## Aim
Please write out the data below word for word, leaving out the pictures.

START Task material

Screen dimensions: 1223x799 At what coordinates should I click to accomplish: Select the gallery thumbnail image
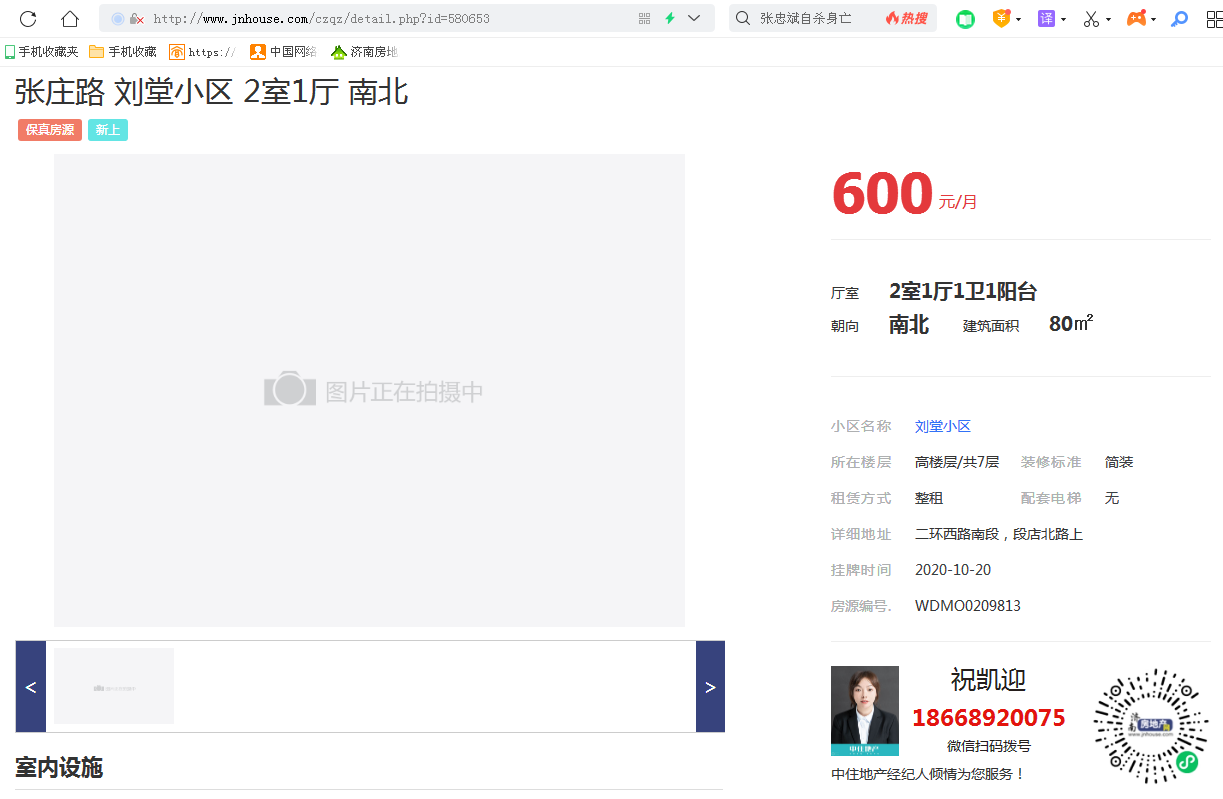pyautogui.click(x=114, y=686)
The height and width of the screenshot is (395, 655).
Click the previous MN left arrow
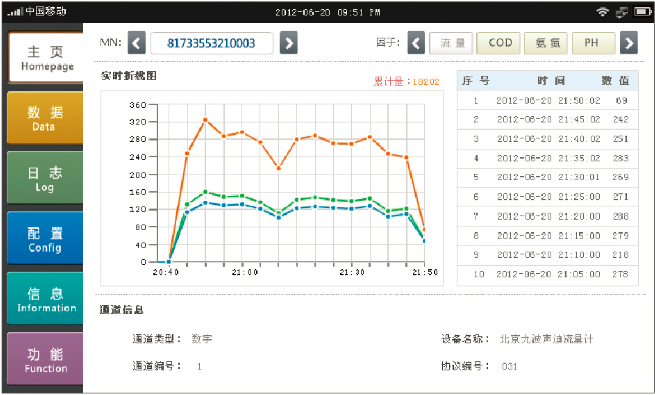[x=137, y=43]
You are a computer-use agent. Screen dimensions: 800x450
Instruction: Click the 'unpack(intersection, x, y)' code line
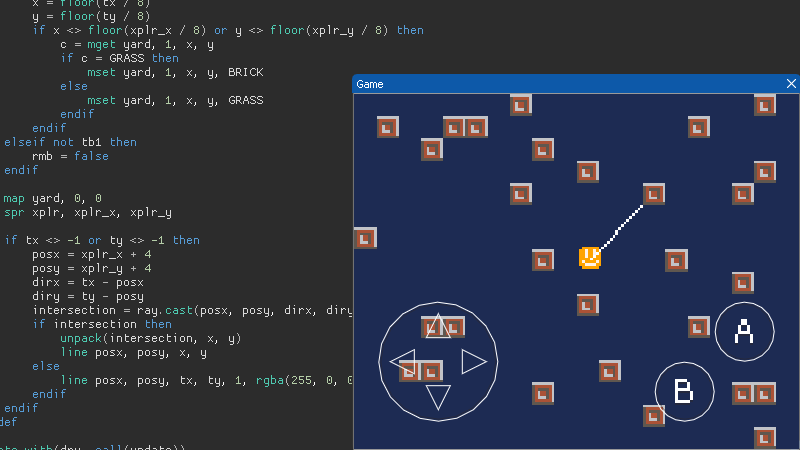point(150,338)
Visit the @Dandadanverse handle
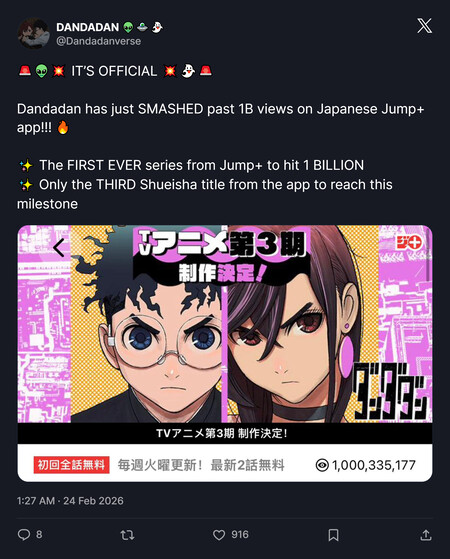Image resolution: width=450 pixels, height=559 pixels. (98, 41)
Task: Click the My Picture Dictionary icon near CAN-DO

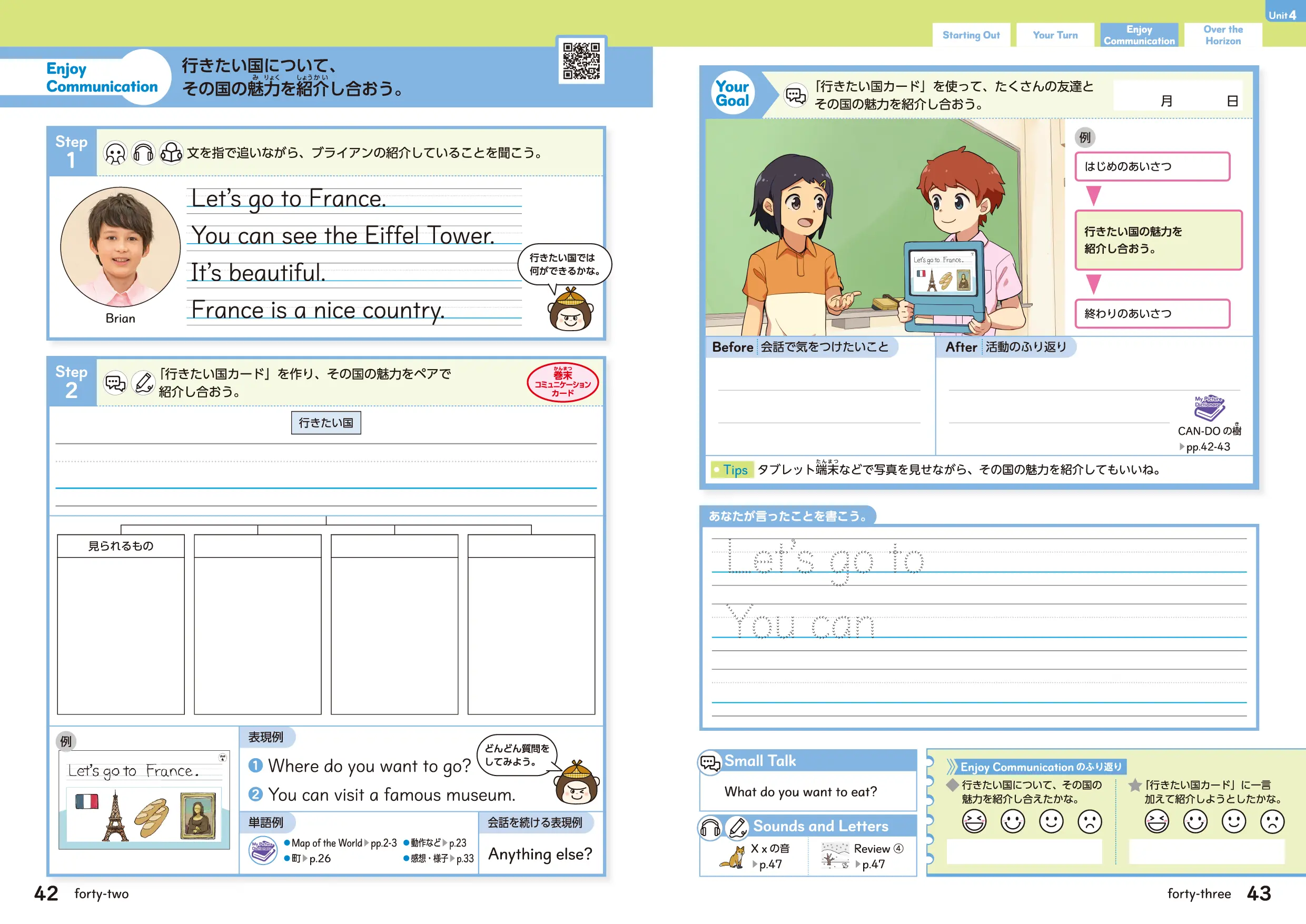Action: point(1209,408)
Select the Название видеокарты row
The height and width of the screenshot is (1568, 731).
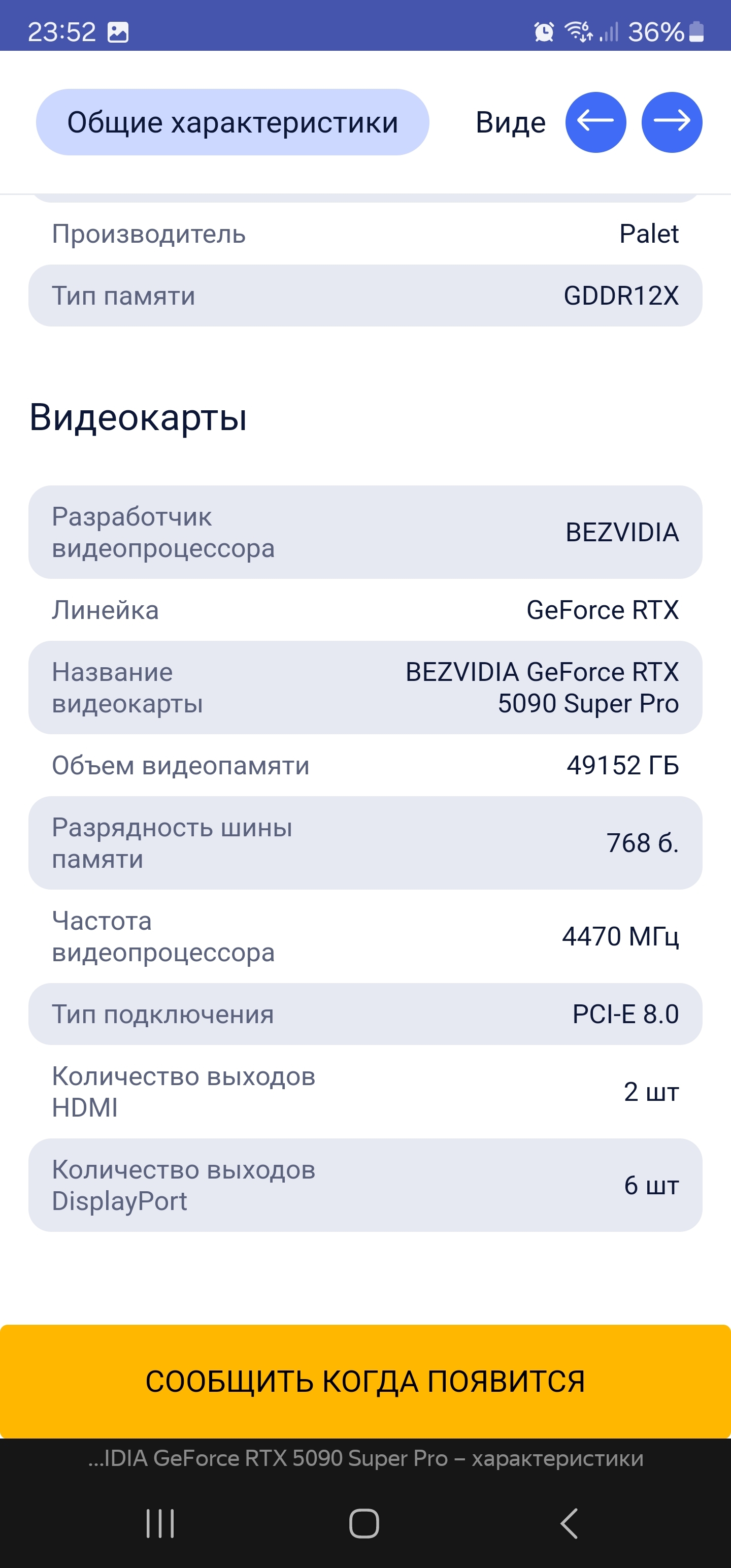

END Task material

## Result for this exercise
Screen dimensions: 1223x799 At what coordinates should I click to accomplish: Select the gallery thumbnail image
pyautogui.click(x=114, y=686)
The height and width of the screenshot is (395, 655).
Click the previous MN left arrow
[x=137, y=43]
You are a computer-use agent. Screen dimensions: 800x450
Instruction: Click the 'unpack(intersection, x, y)' code line
point(150,338)
Visit the @Dandadanverse handle
Image resolution: width=450 pixels, height=559 pixels. (98, 41)
Task: Click the My Picture Dictionary icon near CAN-DO

Action: point(1209,408)
Select the Название видеокарты row
The height and width of the screenshot is (1568, 731).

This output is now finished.